Biden took a big gamble on the press conference. He is taking an even bigger gamble on a foreign-policy issue that Biden's own future has crowded off the front pages: the possibility of a settlement between Israel and Hamas, which in turn could lead to a broader Mideast settlement or at least a de-escalation. That would be quite an achievement, for which Biden could fairly claim credit.
In the past two days, there have been detailed leaks to the effect that a deal is within reach [link removed]. Biden, ever inclined to carrots rather than sticks with Netanyahu, even ended the pause in the shipment of 500-pound bombs to Israel, presumably for use in Gaza-a plain contradiction of the premise that Israel and Hamas are on the verge of a deal.

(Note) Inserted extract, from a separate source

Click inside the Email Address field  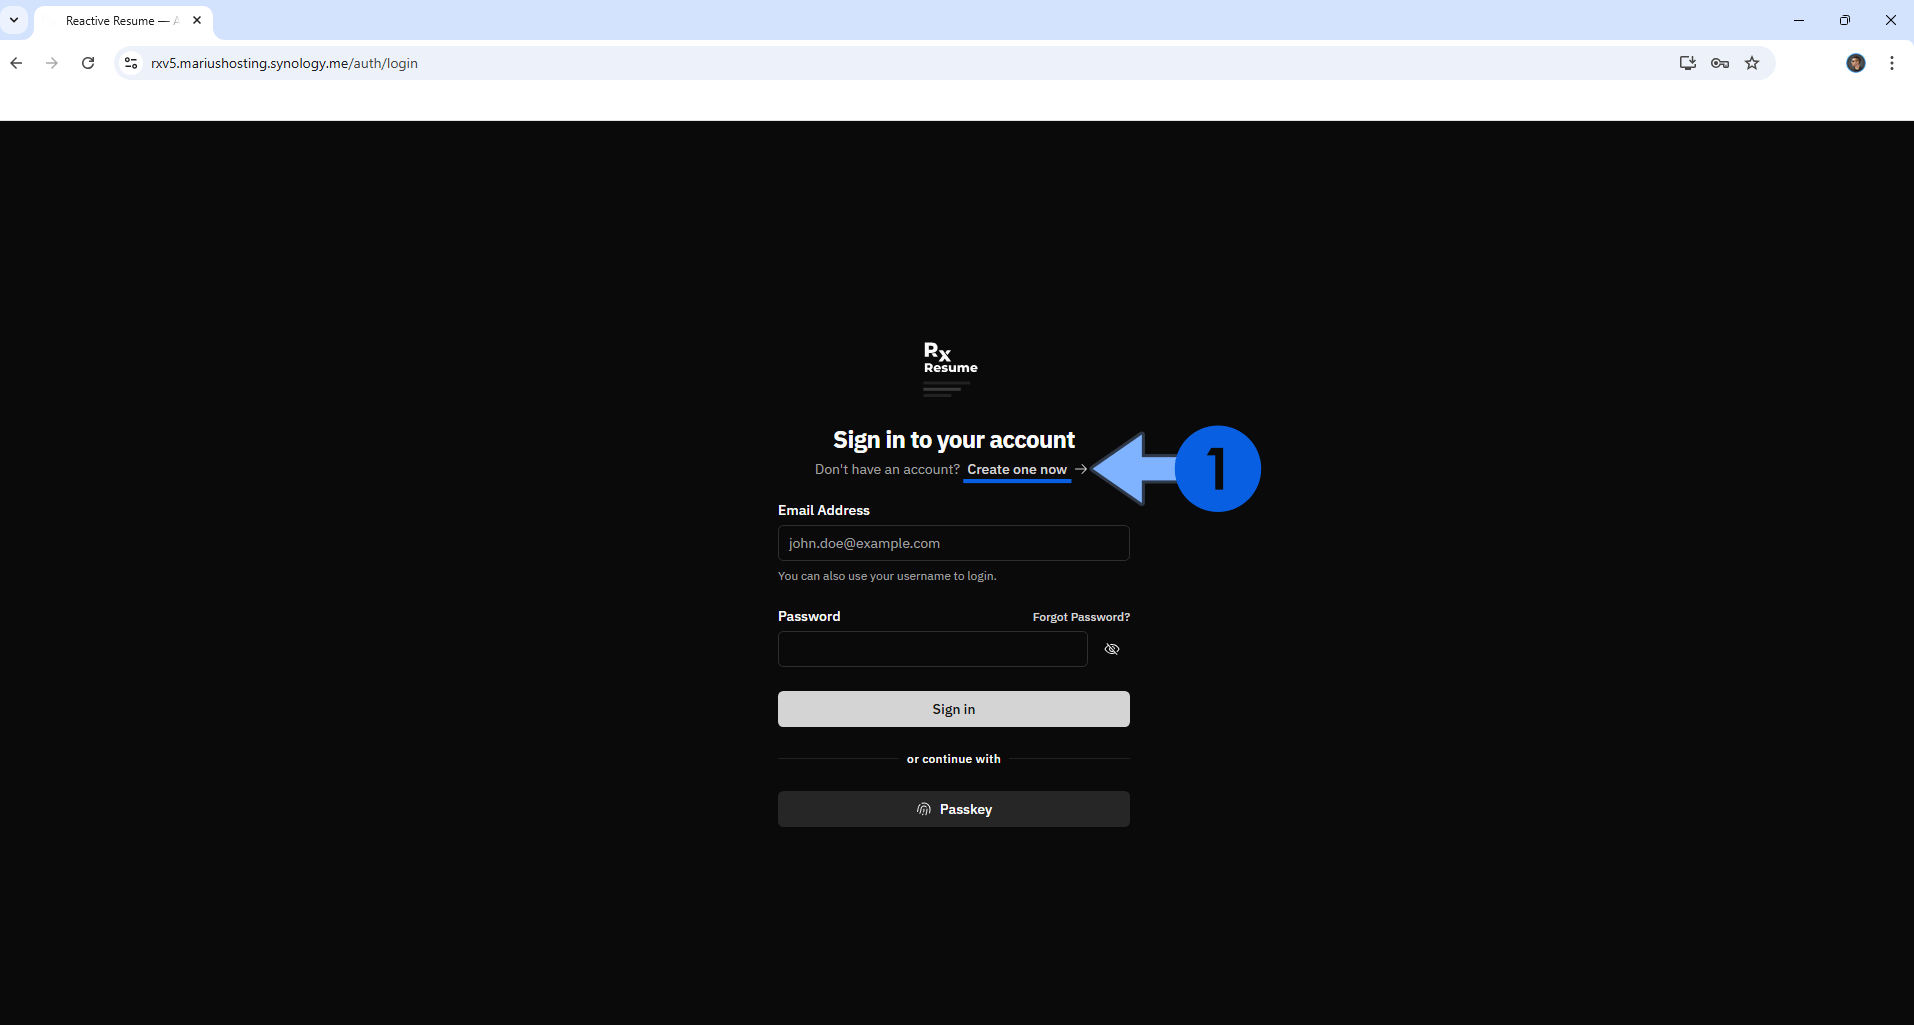(x=953, y=542)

But as explained in great detail by this piece in
**Haaretz** [link removed], Netanyahu has systematically acted to sabotage the progress by moving the goalposts every time a deal with Hamas seemed close.

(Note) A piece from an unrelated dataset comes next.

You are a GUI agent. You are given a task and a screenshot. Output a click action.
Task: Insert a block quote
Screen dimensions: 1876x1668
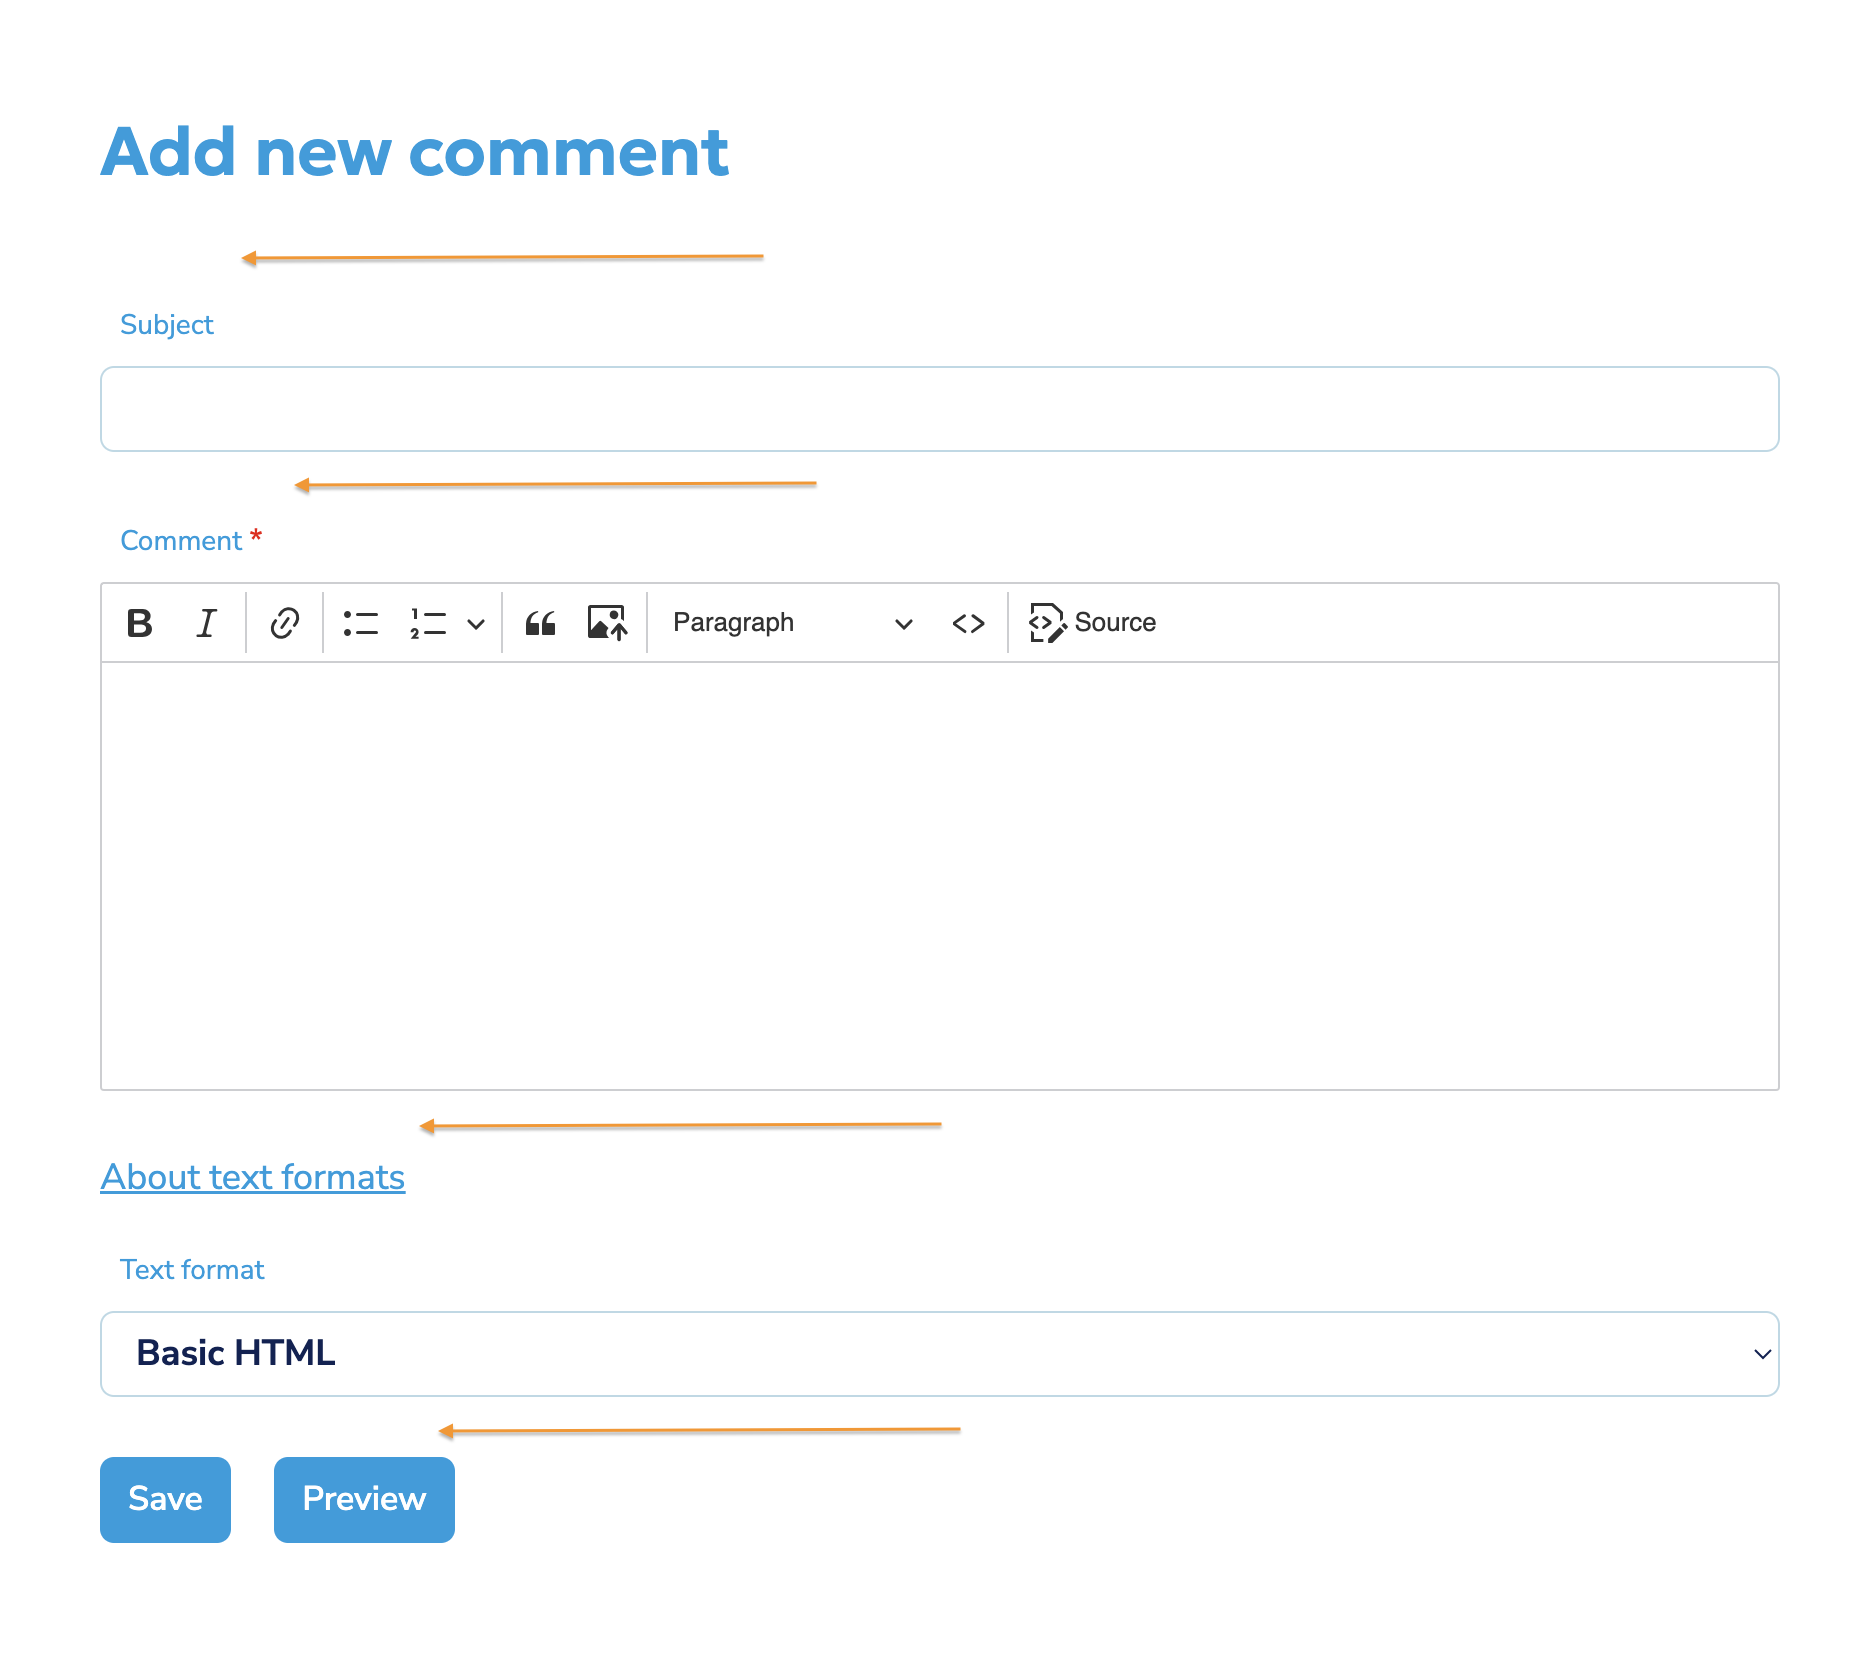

The tragedy of Biden's situation is that his substantive discussion of complex foreign-policy issues was solid. He was able to go into knowledgeable detail on the Israel-Hamas negotiations, as well as respond well to questions on NATO's demands of China. He's well informed, but the infirmities of age are palpable.
The longer Biden stays in, the more questions of his fitness crowd out the issue that should be getting front-page attention every single day: Donald Trump's grotesque unfitness to be president. In a one-hour press conference where Biden changed the subject more often than he did not, he seldom shifted the subject to Trump. That alone is disqualifying.